To do:
What you print must match the data line for line.

──────────

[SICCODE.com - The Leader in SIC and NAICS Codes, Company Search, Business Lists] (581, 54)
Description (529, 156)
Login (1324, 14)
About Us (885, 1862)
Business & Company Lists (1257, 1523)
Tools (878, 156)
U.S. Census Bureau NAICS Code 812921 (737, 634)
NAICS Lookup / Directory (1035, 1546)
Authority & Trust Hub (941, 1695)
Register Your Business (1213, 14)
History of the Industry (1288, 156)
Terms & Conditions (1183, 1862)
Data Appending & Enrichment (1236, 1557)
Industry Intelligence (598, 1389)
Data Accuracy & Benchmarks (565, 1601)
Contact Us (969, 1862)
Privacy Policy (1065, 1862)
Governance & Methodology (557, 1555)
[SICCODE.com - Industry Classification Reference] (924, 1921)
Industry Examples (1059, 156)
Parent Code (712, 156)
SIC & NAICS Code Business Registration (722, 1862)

──────────

Reply:
[SICCODE.com - The Leader in SIC and NAICS Codes, Company Search, Business Lists] (581, 54)
Description (529, 156)
Login (1324, 14)
About Us (885, 1862)
Business & Company Lists (1257, 1523)
Tools (878, 156)
U.S. Census Bureau NAICS Code 812921 (737, 634)
NAICS Lookup / Directory (1035, 1546)
Authority & Trust Hub (941, 1695)
Register Your Business (1213, 14)
History of the Industry (1288, 156)
Terms & Conditions (1183, 1862)
Data Appending & Enrichment (1236, 1557)
Industry Intelligence (598, 1389)
Data Accuracy & Benchmarks (565, 1601)
Contact Us (969, 1862)
Privacy Policy (1065, 1862)
Governance & Methodology (557, 1555)
[SICCODE.com - Industry Classification Reference] (924, 1921)
Industry Examples (1059, 156)
Parent Code (712, 156)
SIC & NAICS Code Business Registration (722, 1862)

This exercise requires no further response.